O que fortalece o movimento, na visão da professora, é a diversidade de interesses. Luci diz que participou, na década de 1980, do movimento das Diretas, que também refletia isso. Várias demandas pontuais, com diferentes grupos representados.

“Cada vez mais, eles tendem a construir propostas em comum para manter a união. Não vai ter pico de participação todo dia, mas isso não quer dizer que o movimento enfraqueceu. Na verdade, ele se enraizou e o debate está posto na sociedade”, enfatiza.

Sobre os atos de vandalismo contra bens público e privado, Luci diz que essa é uma discussão delicada. “O que a polícia fez com os manifestantes, semana passada, foi vandalismo. Atirar nas pessoas, perseguir como fizeram. O problema é que a mídia acaba sempre pegando uma ação mais radicalizada e transforma no total do movimento. Pode ser que tenha quem não saiba o que faz ali, mas a maioria sabe e a dimensão prova isso”, ressalta.

“Jovem não se vê representado”

A ocupação do Congresso Nacional, segunda-feira (17), e os protestos diante do Palácio do Governo de São Paulo e da Assembleia Legislativa, no Rio, evidenciam, segundo Luci, o descontentamento com o sistema político. “A juventude está descontente com os políticos e os partidos. Ela não se vê ou sente representada por eles. O que se discute é a negação dos partidos que estão no poder. Não é à toa que eles estão na rua. Parte desse público não consegue emprego, nem estágio. Muitos não terão carteira assinada. Em contrapartida, eles veem partidos ligados à corrupção, dinheiro sendo gasto em obras vitrines e pouco investimento em educação, saúde e lazer, por exemplo. É um despertamento geral”, explica.

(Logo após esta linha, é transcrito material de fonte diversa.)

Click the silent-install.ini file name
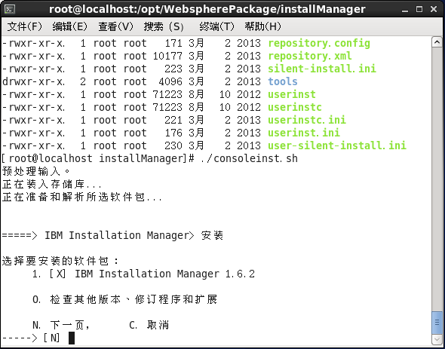Viewport: 445px width, 349px height. point(322,69)
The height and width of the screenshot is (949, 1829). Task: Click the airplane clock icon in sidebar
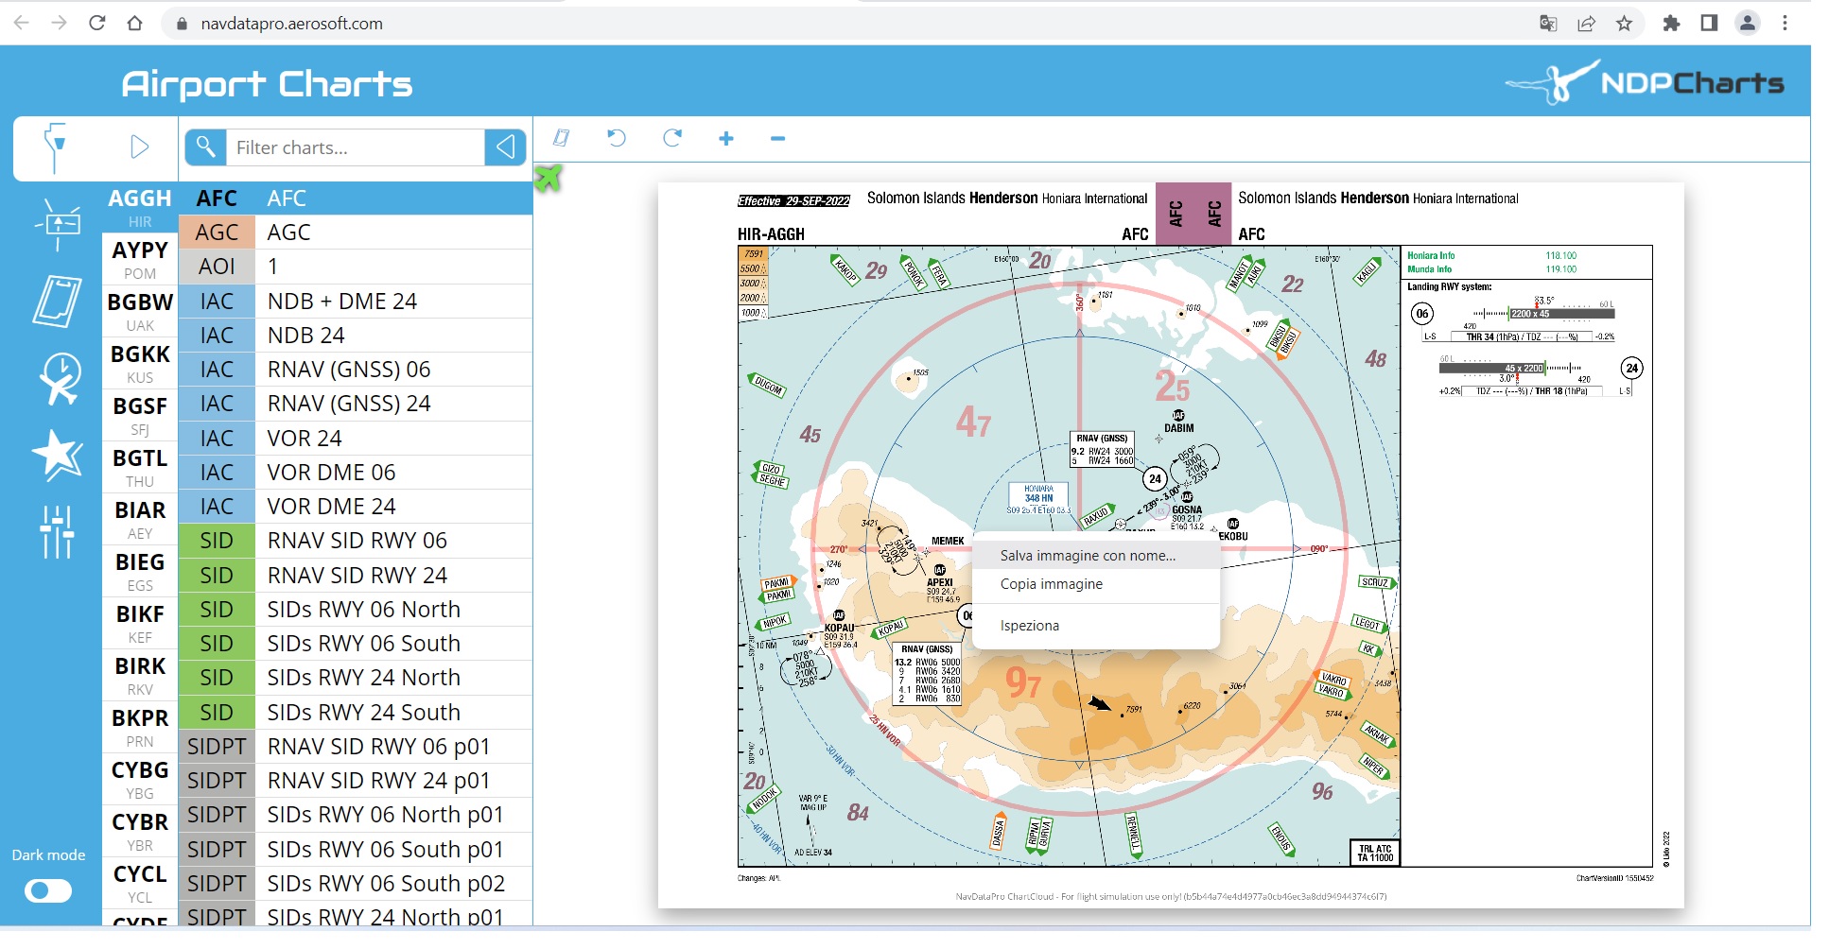click(x=59, y=379)
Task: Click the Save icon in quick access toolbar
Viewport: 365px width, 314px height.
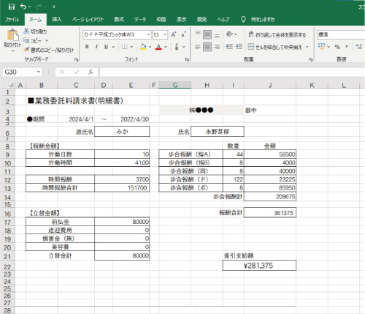Action: click(x=12, y=7)
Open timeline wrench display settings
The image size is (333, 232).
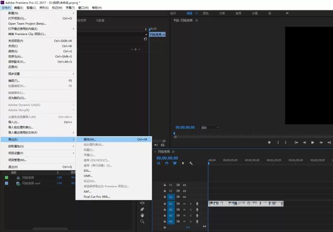191,163
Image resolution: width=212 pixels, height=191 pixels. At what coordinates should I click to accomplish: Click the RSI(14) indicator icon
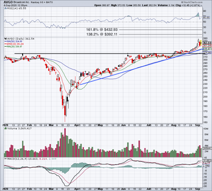(5, 8)
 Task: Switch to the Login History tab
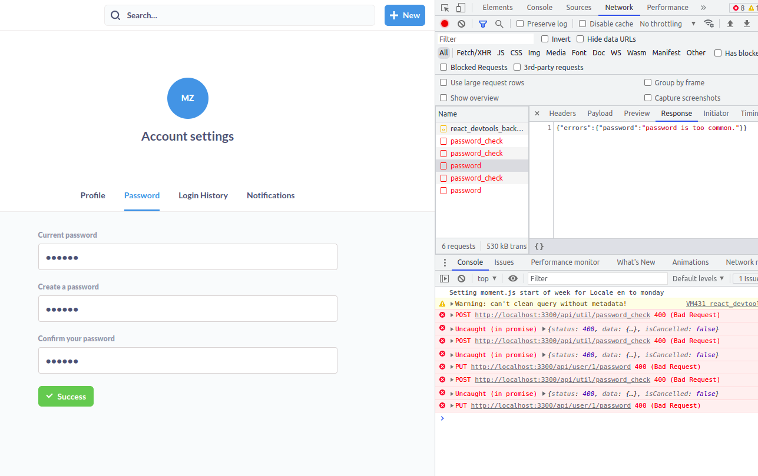(203, 195)
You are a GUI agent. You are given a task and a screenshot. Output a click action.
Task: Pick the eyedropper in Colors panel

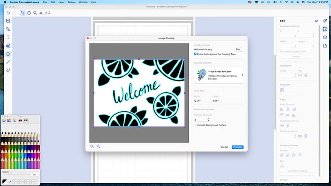[x=10, y=181]
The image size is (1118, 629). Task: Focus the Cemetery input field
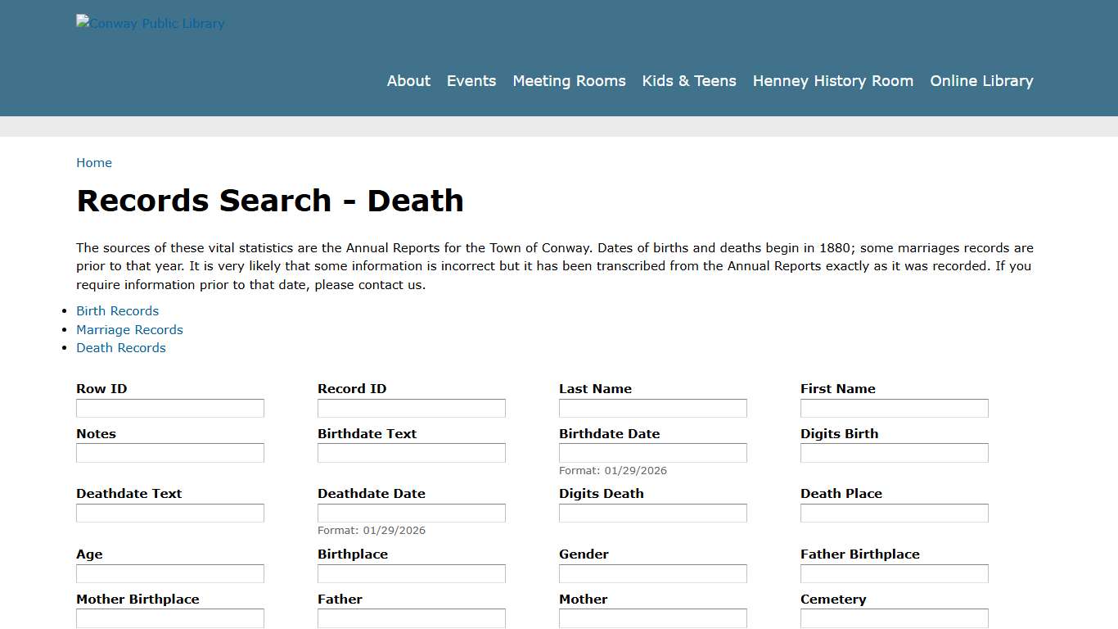(x=894, y=618)

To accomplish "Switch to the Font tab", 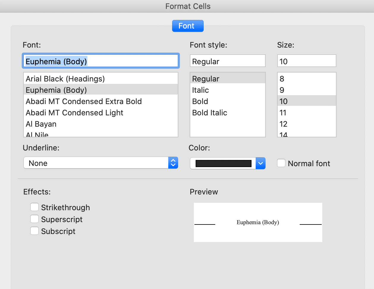I will pyautogui.click(x=188, y=26).
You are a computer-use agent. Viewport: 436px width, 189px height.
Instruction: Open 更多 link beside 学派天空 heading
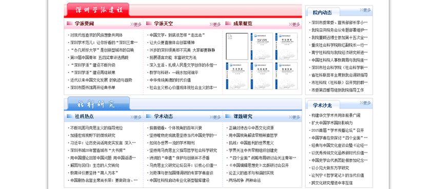click(215, 25)

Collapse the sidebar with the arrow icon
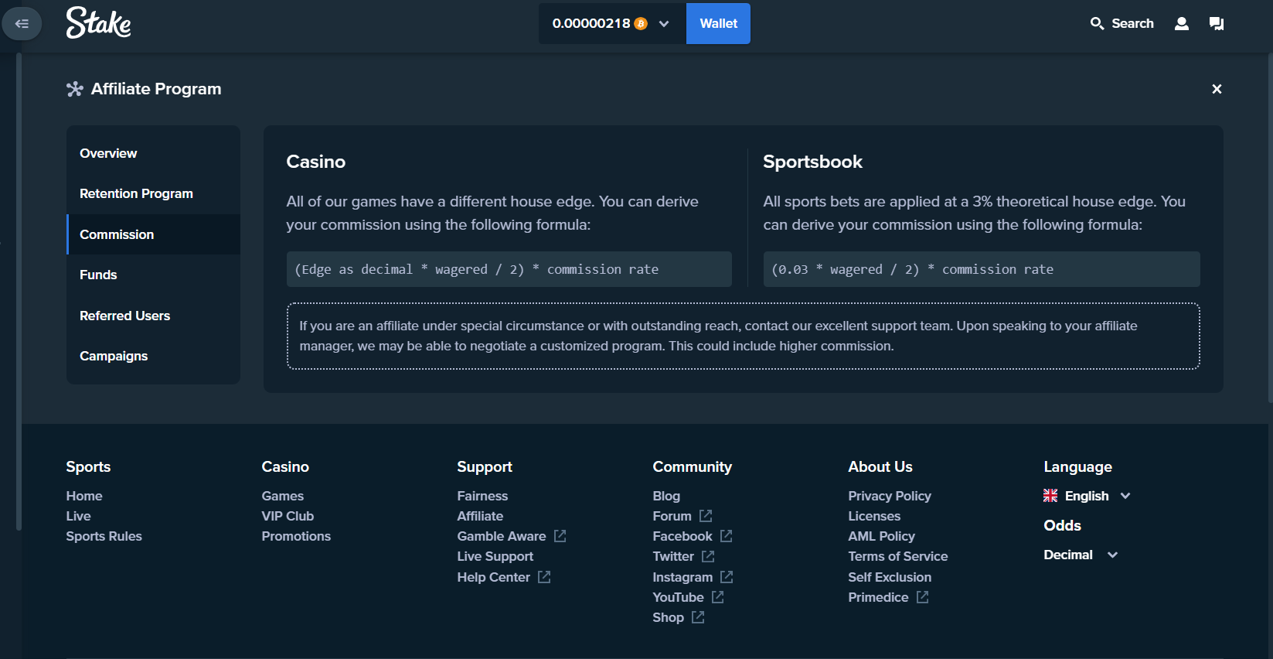click(x=22, y=24)
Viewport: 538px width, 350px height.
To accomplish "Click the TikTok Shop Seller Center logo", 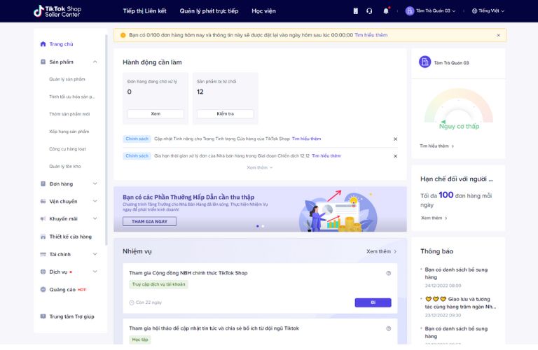I will (x=57, y=11).
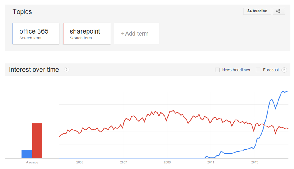Click the 2011 label on the time axis
The image size is (294, 169).
pyautogui.click(x=211, y=162)
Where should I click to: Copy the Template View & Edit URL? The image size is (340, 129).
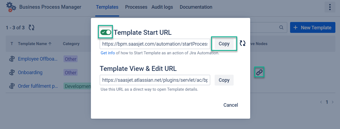[x=224, y=80]
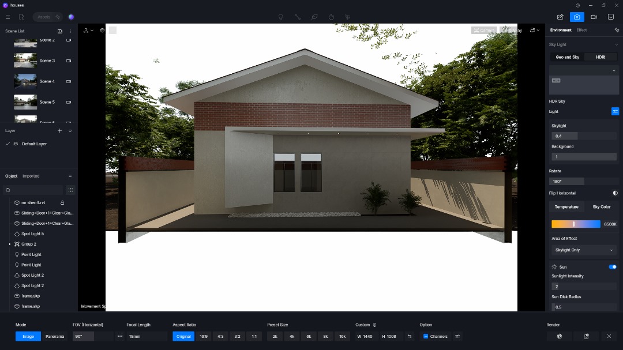Click the render start icon
Image resolution: width=623 pixels, height=350 pixels.
tap(559, 336)
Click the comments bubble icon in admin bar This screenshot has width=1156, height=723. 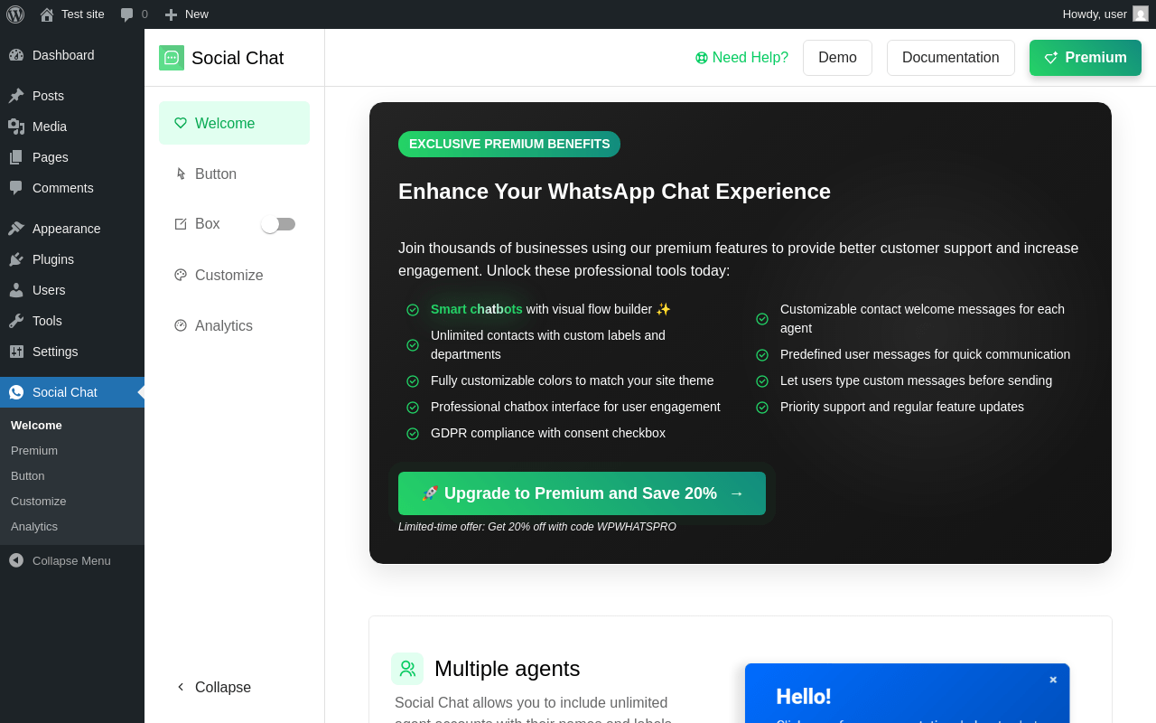pyautogui.click(x=127, y=14)
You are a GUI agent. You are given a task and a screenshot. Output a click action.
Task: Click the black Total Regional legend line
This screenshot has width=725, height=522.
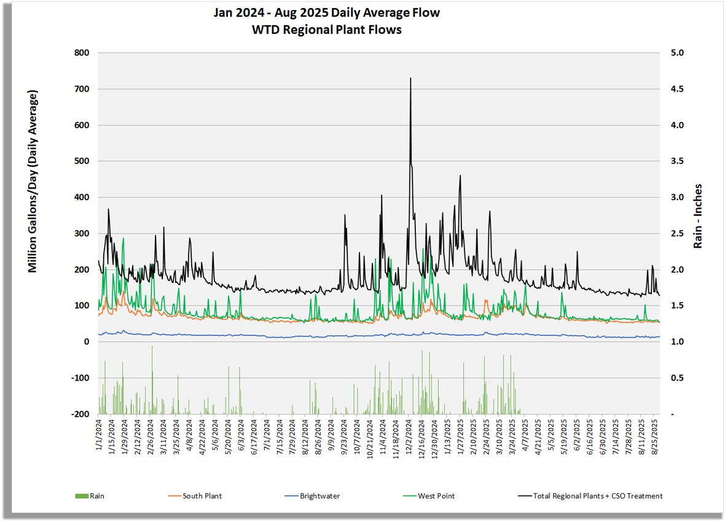point(524,496)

A cientista social diz que houve revolução por meio das redes sociais, que contribuíram para espalhar o movimento no Brasil e Exterior. “Vivemos um momento interessante e contraditório. Parece com o período em que se fez o vídeo da guerra do Vietnã e as pessoas se deram conta das barbaridades dos soldados americanos. E a internet tem funcionado como espaço de contra-hegemonia da informação para alguns movimentos sociais. É uma comunicação alternativa. Isso é contraditório porque nunca vivemos uma situação de tanta vigilância.